Job>
Rewrite the data below, substituting "Which point should I click to complete" for every occurrence of "At what coordinates should I click to accomplish" and leaving everything else unchanged.

=-=-=-=-=

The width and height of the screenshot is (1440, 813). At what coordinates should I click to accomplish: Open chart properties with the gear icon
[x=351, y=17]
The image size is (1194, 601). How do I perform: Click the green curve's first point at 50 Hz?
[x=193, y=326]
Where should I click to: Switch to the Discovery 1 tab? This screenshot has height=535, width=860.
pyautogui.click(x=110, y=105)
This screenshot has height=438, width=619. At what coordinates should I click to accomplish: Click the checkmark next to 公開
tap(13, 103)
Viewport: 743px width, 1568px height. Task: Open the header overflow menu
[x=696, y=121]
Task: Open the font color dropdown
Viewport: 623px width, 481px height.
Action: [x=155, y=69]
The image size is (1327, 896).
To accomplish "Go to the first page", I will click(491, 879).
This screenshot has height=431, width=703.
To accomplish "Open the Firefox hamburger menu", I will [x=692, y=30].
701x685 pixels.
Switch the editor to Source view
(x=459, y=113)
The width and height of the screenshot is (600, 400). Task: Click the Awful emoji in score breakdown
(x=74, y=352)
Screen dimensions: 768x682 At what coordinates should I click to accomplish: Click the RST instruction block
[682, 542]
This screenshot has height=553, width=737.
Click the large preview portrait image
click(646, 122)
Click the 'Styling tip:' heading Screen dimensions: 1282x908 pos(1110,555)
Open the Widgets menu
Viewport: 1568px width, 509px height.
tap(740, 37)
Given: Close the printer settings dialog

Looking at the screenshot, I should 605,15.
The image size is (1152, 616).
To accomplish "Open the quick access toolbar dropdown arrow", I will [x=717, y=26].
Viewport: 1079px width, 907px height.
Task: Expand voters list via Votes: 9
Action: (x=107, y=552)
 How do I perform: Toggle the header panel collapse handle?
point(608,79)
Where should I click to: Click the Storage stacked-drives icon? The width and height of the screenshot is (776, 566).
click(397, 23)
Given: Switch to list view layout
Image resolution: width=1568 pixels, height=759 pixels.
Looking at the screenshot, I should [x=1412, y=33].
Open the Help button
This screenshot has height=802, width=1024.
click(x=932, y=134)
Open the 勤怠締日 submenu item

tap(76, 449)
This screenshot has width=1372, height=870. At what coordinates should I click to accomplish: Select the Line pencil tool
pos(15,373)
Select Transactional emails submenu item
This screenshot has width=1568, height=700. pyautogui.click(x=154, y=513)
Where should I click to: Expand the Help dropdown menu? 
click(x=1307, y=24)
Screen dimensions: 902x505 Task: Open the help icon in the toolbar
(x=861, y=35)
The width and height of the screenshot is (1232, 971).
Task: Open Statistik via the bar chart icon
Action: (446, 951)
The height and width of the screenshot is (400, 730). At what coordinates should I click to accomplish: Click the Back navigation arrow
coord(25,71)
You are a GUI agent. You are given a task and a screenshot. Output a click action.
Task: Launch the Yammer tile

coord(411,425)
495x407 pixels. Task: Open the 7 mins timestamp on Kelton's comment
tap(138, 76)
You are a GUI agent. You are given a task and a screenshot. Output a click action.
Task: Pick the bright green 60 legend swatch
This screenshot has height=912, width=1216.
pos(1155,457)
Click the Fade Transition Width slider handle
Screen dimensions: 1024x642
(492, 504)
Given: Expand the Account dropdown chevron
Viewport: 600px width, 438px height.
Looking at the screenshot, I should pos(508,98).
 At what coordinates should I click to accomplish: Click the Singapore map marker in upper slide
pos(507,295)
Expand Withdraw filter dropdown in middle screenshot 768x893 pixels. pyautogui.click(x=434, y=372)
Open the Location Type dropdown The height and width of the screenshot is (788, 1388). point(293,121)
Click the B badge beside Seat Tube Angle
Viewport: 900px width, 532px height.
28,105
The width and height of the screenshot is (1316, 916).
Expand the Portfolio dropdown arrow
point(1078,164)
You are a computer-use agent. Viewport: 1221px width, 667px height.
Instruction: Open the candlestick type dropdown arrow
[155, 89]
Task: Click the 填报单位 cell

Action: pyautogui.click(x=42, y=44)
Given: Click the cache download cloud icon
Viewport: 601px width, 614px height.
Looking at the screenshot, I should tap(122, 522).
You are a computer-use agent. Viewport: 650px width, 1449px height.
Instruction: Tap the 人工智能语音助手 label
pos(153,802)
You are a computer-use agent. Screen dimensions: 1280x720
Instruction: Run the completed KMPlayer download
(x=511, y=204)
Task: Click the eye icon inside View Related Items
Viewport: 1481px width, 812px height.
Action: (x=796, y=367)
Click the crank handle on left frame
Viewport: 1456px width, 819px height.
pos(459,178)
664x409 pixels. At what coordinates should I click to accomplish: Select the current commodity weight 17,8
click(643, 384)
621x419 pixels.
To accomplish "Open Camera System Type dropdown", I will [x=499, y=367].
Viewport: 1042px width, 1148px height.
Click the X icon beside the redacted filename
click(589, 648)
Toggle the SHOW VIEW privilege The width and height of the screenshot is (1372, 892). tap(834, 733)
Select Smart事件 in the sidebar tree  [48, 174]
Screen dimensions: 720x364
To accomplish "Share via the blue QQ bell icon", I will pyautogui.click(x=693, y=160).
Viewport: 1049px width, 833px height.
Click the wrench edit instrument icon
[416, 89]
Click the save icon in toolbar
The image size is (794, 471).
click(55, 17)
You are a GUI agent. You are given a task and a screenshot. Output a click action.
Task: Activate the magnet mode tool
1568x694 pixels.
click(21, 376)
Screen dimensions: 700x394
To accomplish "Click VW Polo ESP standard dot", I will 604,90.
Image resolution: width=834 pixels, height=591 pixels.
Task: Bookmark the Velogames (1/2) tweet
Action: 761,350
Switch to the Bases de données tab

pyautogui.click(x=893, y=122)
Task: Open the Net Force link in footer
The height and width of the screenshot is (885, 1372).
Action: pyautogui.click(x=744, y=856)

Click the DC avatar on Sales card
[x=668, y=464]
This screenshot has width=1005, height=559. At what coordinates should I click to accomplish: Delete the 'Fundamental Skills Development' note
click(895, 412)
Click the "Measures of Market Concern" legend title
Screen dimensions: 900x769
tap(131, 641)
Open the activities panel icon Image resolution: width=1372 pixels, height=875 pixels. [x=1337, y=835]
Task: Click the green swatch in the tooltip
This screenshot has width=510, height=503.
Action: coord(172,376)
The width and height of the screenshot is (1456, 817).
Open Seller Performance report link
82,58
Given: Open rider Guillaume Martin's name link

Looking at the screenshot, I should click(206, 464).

=-=-=-=-=

Exercise solution>
The width and height of the screenshot is (1440, 813). Which point should I click to complete: Open chart properties with the gear icon
[x=351, y=17]
The image size is (1194, 601). How do I perform: Click the green curve's first point at 50 Hz?
[x=193, y=326]
Where should I click to: Switch to the Discovery 1 tab? This screenshot has height=535, width=860.
pyautogui.click(x=110, y=105)
This screenshot has height=438, width=619. Which point should I click to complete: Click the checkmark next to 公開
tap(13, 103)
Viewport: 743px width, 1568px height. Task: Open the header overflow menu
[x=696, y=121]
Task: Open the font color dropdown
Viewport: 623px width, 481px height.
Action: [x=155, y=69]
The image size is (1327, 896).
To accomplish "Go to the first page", I will click(491, 879).
This screenshot has height=431, width=703.
To accomplish "Open the Firefox hamburger menu", I will [x=692, y=30].
701x685 pixels.
Switch the editor to Source view
(x=459, y=113)
The width and height of the screenshot is (600, 400). Task: Click the Awful emoji in score breakdown
(x=74, y=352)
Screen dimensions: 768x682 Which point should I click to complete: Click the RST instruction block
[682, 542]
This screenshot has height=553, width=737.
Click the large preview portrait image
click(646, 122)
Click the 'Styling tip:' heading Screen dimensions: 1282x908 pos(1110,555)
Open the Widgets menu
Viewport: 1568px width, 509px height.
tap(740, 37)
Given: Close the printer settings dialog

Looking at the screenshot, I should 605,15.
The image size is (1152, 616).
To accomplish "Open the quick access toolbar dropdown arrow", I will [x=717, y=26].
Viewport: 1079px width, 907px height.
Task: Expand voters list via Votes: 9
Action: (x=107, y=552)
 How do I perform: Toggle the header panel collapse handle?
point(608,79)
Where should I click to: Click the Storage stacked-drives icon? The width and height of the screenshot is (776, 566).
click(397, 23)
Given: Switch to list view layout
Image resolution: width=1568 pixels, height=759 pixels.
Looking at the screenshot, I should [x=1412, y=33].
Open the Help button
This screenshot has height=802, width=1024.
click(x=932, y=134)
Open the 勤怠締日 submenu item

tap(76, 449)
This screenshot has width=1372, height=870. Which point should I click to complete: Select the Line pencil tool
pos(15,373)
Select Transactional emails submenu item
This screenshot has width=1568, height=700. pyautogui.click(x=154, y=513)
Where should I click to: Expand the Help dropdown menu? 
click(x=1307, y=24)
Screen dimensions: 902x505 Task: Open the help icon in the toolbar
(x=861, y=35)
The width and height of the screenshot is (1232, 971).
Task: Open Statistik via the bar chart icon
Action: (446, 951)
The height and width of the screenshot is (400, 730). Which point should I click to complete: Click the Back navigation arrow
coord(25,71)
You are a GUI agent. You are given a task and a screenshot. Output a click action.
Task: Launch the Yammer tile

coord(411,425)
495x407 pixels. Task: Open the 7 mins timestamp on Kelton's comment
tap(138, 76)
You are a GUI agent. You are given a task and a screenshot. Output a click action.
Task: Pick the bright green 60 legend swatch
This screenshot has height=912, width=1216.
pos(1155,457)
Click the Fade Transition Width slider handle
Screen dimensions: 1024x642
(492, 504)
Given: Expand the Account dropdown chevron
Viewport: 600px width, 438px height.
Looking at the screenshot, I should pos(508,98).
 Which point should I click to complete: Click the Singapore map marker in upper slide
pos(507,295)
Expand Withdraw filter dropdown in middle screenshot 768x893 pixels. pyautogui.click(x=434, y=372)
Open the Location Type dropdown The height and width of the screenshot is (788, 1388). point(293,121)
Click the B badge beside Seat Tube Angle
Viewport: 900px width, 532px height.
28,105
The width and height of the screenshot is (1316, 916).
Expand the Portfolio dropdown arrow
point(1078,164)
You are a computer-use agent. Viewport: 1221px width, 667px height.
Instruction: Open the candlestick type dropdown arrow
[155, 89]
Task: Click the 填报单位 cell

Action: pyautogui.click(x=42, y=44)
Given: Click the cache download cloud icon
Viewport: 601px width, 614px height.
Looking at the screenshot, I should tap(122, 522).
You are a computer-use agent. Viewport: 650px width, 1449px height.
Instruction: Tap the 人工智能语音助手 label
pos(153,802)
You are a computer-use agent. Screen dimensions: 1280x720
Instruction: Run the completed KMPlayer download
(x=511, y=204)
Task: Click the eye icon inside View Related Items
Viewport: 1481px width, 812px height.
Action: (x=796, y=367)
Click the crank handle on left frame
Viewport: 1456px width, 819px height.
pos(459,178)
664x409 pixels. Which point should I click to complete: Select the current commodity weight 17,8
click(643, 384)
621x419 pixels.
To accomplish "Open Camera System Type dropdown", I will [x=499, y=367].
Viewport: 1042px width, 1148px height.
Click the X icon beside the redacted filename
click(589, 648)
Toggle the SHOW VIEW privilege The width and height of the screenshot is (1372, 892). tap(834, 733)
Select Smart事件 in the sidebar tree  [48, 174]
Screen dimensions: 720x364
To accomplish "Share via the blue QQ bell icon", I will pyautogui.click(x=693, y=160).
Viewport: 1049px width, 833px height.
Click the wrench edit instrument icon
[416, 89]
Click the save icon in toolbar
The image size is (794, 471).
click(55, 17)
You are a GUI agent. You are given a task and a screenshot. Output a click action.
Task: Activate the magnet mode tool
1568x694 pixels.
click(21, 376)
Screen dimensions: 700x394
To accomplish "Click VW Polo ESP standard dot", I will 604,90.
Image resolution: width=834 pixels, height=591 pixels.
Task: Bookmark the Velogames (1/2) tweet
Action: 761,350
Switch to the Bases de données tab

pyautogui.click(x=893, y=122)
Task: Open the Net Force link in footer
The height and width of the screenshot is (885, 1372).
Action: pyautogui.click(x=744, y=856)

Click the DC avatar on Sales card
[x=668, y=464]
This screenshot has width=1005, height=559. Which point should I click to complete: Delete the 'Fundamental Skills Development' note
click(895, 412)
Click the "Measures of Market Concern" legend title
Screen dimensions: 900x769
tap(131, 641)
Open the activities panel icon Image resolution: width=1372 pixels, height=875 pixels. [x=1337, y=835]
Task: Click the green swatch in the tooltip
This screenshot has width=510, height=503.
Action: coord(172,376)
The width and height of the screenshot is (1456, 817).
Open Seller Performance report link
82,58
Given: Open rider Guillaume Martin's name link

Looking at the screenshot, I should click(206, 464).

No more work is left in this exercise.